AMAG with no coexisting H. pylori infection does not follow the Correa Cascade. Not all individuals with H. pylori-induced gastritis develop gastric cancer. The risks are higher when certain virulence factors are present For instance, CagA-positive strains of H. pylori have been shown to have a significantly higher risk of the development of peptic ulcer and GC compared to CagA-negative strains.
Type I gastric carcinoid
While researchers have linked AMAG with a higher risk of TIGC, the incidence rate is not known. There are three known types of gastric carcinoids: type I is associated with AMAG, type II can be present in patients with multiple endocrine neoplasias (MEN) I and Zollinger-Ellison syndrome, and type III, the most aggressive variant, usually occurs sporadically. Serum gastrin levels vary depending on the type of gastric carcinoid: types I and II – high, and type III – normal. The loss of negative feedback by parietal cells on gastrin secretion induces the pathologic changes in TIGC. Then, hypo-/achlorhydria leads to hypergastrinemia, which has trophic effects on ECL cells.
ECL hyperplasia followed by ECL dysplasia is considered to be precancerous lesions and over time can progress to T1GC. The detection of body polyps during endoscopy in patients with AMAG is strongly associated with the presence of TIGC. Patients with TIGC are usually asymptomatic, although symptoms of dyspepsia and IDA can be present. That is why the diagnosis is usually made during gastroscopy.
Treatment
The management and treatment for AMAG and PA depend on their clinical manifestations, lab tests, and imaging results. Treatment for AMAG with supplements of iron, folic acid, and cobalamin is common during the early stages before the condition progresses to PA. An oral dose of vitamin B12 is often recommended because 1% of free vitamin B12 is absorbed in the small intestine through passive diffusion. However, in patients with neurological manifestations, parenteral administration of vitamin B12 is currently recommended. Because AMAG is associated with other autoimmune disorders, doctors should carefully investigate other conditions like autoimmune thyroiditis and TIDM.
In addition, it’s crucial to identify and treat an H. pylori infection because of the higher risks associated with the coinfection. Several studies show that H. pylori can induce an autoimmune process in the gastric lining including oxyntic mucosa. Therefore, eradication of the bacteria is crucial to lowering the levels of antibodies associated with AMAG. This treatment has been proven effective to cure the early stages of autoimmune gastritis.

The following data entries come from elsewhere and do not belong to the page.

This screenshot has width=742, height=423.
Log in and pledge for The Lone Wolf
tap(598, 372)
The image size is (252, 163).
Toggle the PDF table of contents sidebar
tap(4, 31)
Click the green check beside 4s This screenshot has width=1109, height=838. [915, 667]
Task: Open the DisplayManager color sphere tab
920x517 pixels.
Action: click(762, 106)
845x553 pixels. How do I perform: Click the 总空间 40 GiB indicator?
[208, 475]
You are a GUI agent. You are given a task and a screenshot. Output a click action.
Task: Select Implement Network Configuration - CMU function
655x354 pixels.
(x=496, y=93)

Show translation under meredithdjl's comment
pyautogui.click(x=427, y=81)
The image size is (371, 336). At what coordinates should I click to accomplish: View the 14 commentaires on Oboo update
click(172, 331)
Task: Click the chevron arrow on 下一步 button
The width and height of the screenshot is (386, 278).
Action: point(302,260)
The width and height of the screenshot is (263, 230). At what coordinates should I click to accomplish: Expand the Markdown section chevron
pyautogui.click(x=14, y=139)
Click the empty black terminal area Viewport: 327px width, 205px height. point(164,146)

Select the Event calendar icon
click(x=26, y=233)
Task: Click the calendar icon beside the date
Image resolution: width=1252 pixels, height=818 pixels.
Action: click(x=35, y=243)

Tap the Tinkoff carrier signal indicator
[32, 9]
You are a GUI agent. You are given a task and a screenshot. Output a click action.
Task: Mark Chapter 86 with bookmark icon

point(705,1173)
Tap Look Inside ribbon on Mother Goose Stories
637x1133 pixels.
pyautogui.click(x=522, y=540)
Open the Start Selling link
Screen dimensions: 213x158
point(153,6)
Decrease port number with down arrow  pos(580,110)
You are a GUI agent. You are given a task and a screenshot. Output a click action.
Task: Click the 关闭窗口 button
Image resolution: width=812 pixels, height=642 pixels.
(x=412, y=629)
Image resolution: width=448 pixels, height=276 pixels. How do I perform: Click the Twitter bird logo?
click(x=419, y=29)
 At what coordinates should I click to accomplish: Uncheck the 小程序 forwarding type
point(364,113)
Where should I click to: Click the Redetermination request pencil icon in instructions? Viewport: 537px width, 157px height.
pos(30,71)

Type 1 gastric cancer has an excellent prognosis, and a variety of options may be available like polypectomy, surveillance, and antrectomy. One of the potential treatments for TIGC has been recently introduced. Netazepide, a gastrin receptor antagonist, has been shown to decrease the plasma level of CgA along with tumor number and size. Another treatment option is to consider using somatostatin analogs. One study showed that the use of somatostatin analogs resulted in a reduction in median gastrin and CgA levels and thus should be considered as an effective therapy.
A new and emerging form of therapy for the treatment of neuroendocrine tumors is the use of peptide receptor radiotherapy (PRRT). However, this therapy is new and has not been studied for atrophic gastritis.